Helotes refunded my order. Ordered the suggested motor from Tower along with the Mazda body and two 1400 intellect batteries that I'll have to modify a bit to get to work. Had a $20 off $50 from them since I haven't shopped there in a bit. Two batteries, body, motor, $46.


----------



## Big Phil (Apr 27, 2007)

paul your car is coming and i will have batts


----------



## jerry23 (Sep 16, 2005)

Phil are you posting while at work? instead of looking up parts? like camber links for a BK2.


----------



## Big Phil (Apr 27, 2007)

who needs camber links?


----------



## insaneracin2003 (Feb 22, 2006)

if you had an AE,ya wouldnt need camber links.

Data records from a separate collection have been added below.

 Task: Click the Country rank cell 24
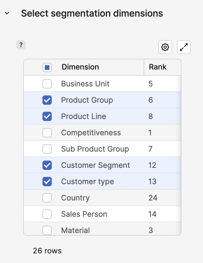[153, 198]
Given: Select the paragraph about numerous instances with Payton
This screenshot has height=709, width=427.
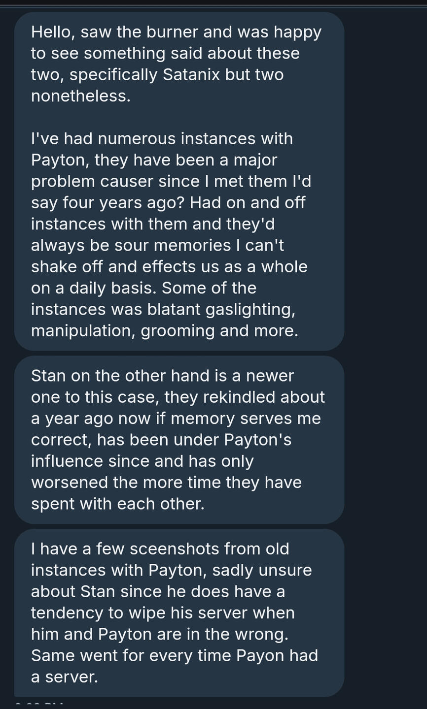Looking at the screenshot, I should point(171,234).
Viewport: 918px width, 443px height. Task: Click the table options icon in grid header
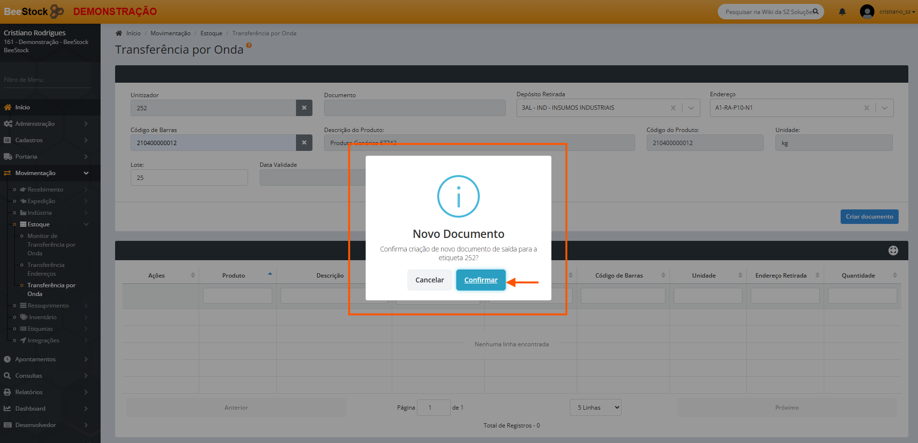[893, 251]
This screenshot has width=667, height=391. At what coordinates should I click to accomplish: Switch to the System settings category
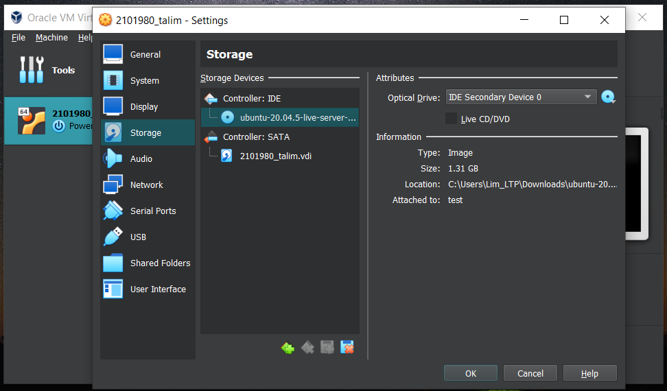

sweet Phil,i appreciate it.


----------



## insaneracin2003 (Feb 22, 2006)

oh yeah,Allen is coming to get his Kyosho truggy today out of lay-a-way.


----------



## Guffinator (Aug 27, 2005)

Ronborsk said:


> Helotes refunded my order. Ordered the suggested motor from Tower along with the Mazda body and two 1400 intellect batteries that I'll have to modify a bit to get to work. Had a $20 off $50 from them since I haven't shopped there in a bit. Two batteries, body, motor, $46.


Good deal!


----------



## insaneracin2003 (Feb 22, 2006)

Guff,ya killing me....jiggity,jiggity,jiggity


----------



## Ronborsk (Jan 28, 2006)

Took the words right outta my MOU... Doh. Like wathcin tennis.


----------



## Gary (May 21, 2004)

Ronborsk said:


> Helotes refunded my order. Ordered the suggested motor from Tower along with the Mazda body and two 1400 intellect batteries that I'll have to modify a bit to get to work. Had a $20 off $50 from them since I haven't shopped there in a bit. Two batteries, body, motor, $46.

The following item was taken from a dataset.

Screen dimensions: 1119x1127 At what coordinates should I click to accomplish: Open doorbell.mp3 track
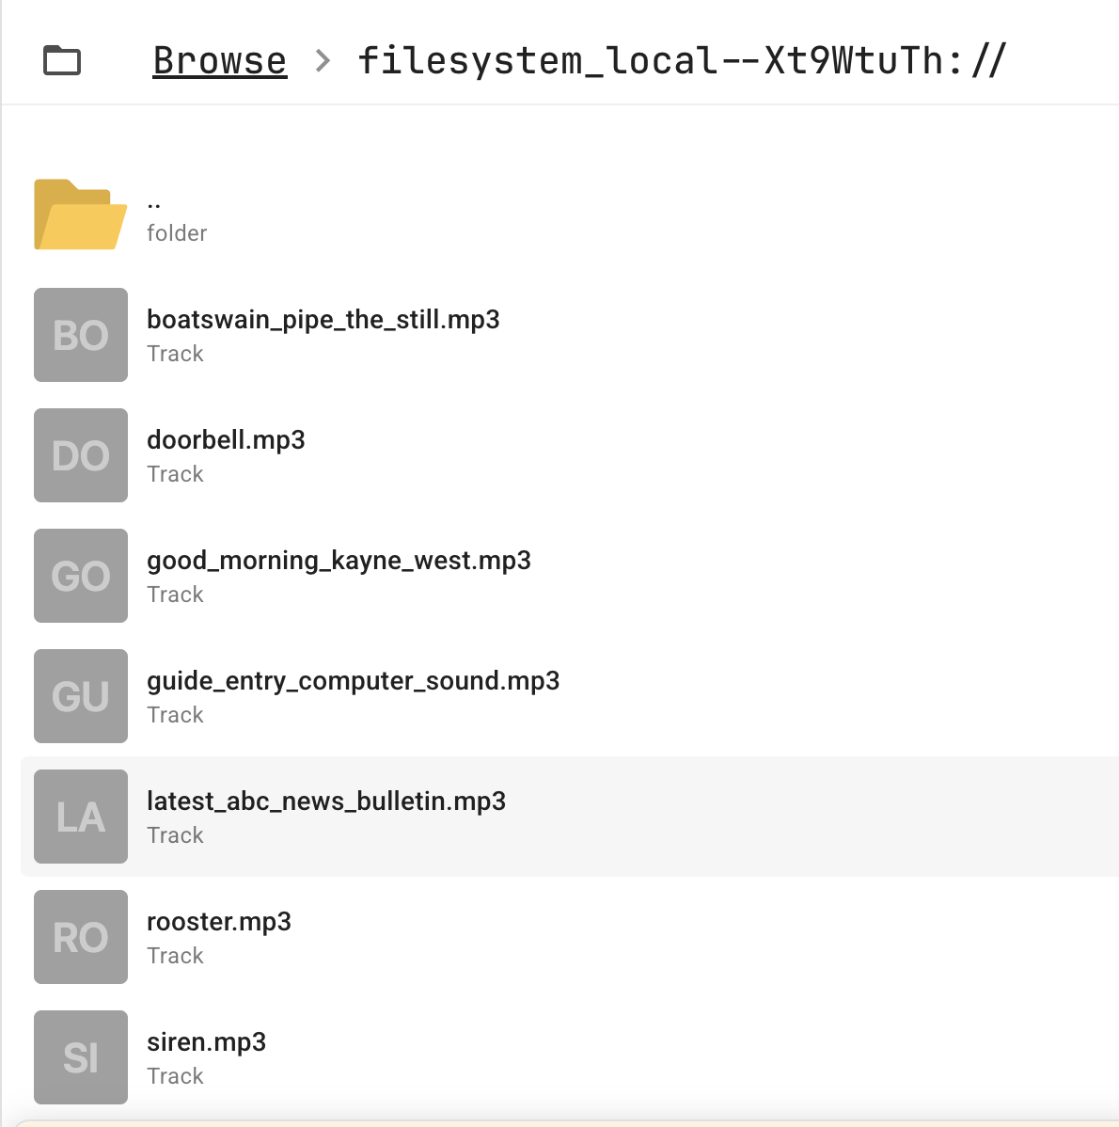pyautogui.click(x=226, y=440)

I ordered stuff from helotes, they received payment May 19th and I havent heard a word from them. E Mail time! :hairout:


----------



## Gary (May 21, 2004)

Ronborsk said:


> I won the following:
> http://cgi.ebay.com/ws/eBayISAPI.dll?ViewItem&ih=009&sspagename=STRK%3AMEWN%3AIT&viewitem=&item=190118622276&rd=1&rd=1
> 
> Needing to get some stuff ready to go piddle with the madf1man soon. I need to know about tires. This appears to have foams. Did I read correctly in the fact that rubber is needed? If so, I'd be interested in suggestions on the tires and/or if someone has some semi-used (what the heck is that?) tires for sale.
> ...


I have some extra tires and since I went to the 140mm chassis I have the perfect body for ya bro! Ill post the pic.

Theres really that much to know about running 1/18th scale. I have never cycled my batteries, dont own a discharge tray and I dont think i ever broke a part! This is cheap racing, its clean and its in the AC!


----------



## Guffinator (Aug 27, 2005)

Yeh...that's not the first time I've heard of that from them. I was warned early on to stear clear from them. Glad I did.


----------



## jerry23 (Sep 16, 2005)

insaneracin2003 said:


> Guff,ya killing me....jiggity,jiggity,jiggity


why do ya think i check 2cool everyday.


----------



## Big Phil (Apr 27, 2007)

if you stare to long you will fall out of your chair !! dont ask how i know that lol


----------



## Guffinator (Aug 27, 2005)

What you guys don't realize, is that's a gif of me back in my days as a pole dancer


----------



## Ronborsk (Jan 28, 2006)

*Body/Tires*

As soon as I get my stuff I'll post some updates. The weekend now and gonna be busy, unlike when I was at work and surfing the net!

Gotta run atm.


----------



## jerry23 (Sep 16, 2005)

Guffinator said:


> What you guys don't realize, is that's a gif of me back in my days as a pole dancer


Doesnt matter.


----------



## Ronborsk (Jan 28, 2006)

*Project*

Ok, so I got the car in. Installed a receiver, on top of servo??? Doesn't seem right but would not fit anywhere. Let me know if this is ok folks.

I need to get an itty bitty allen wrench to pull the pinion so I can change to a stock motor. Rigged up a couple of 5 cell 1400 intellect batteries plus the one that came with the car (was 6 cell, now 5).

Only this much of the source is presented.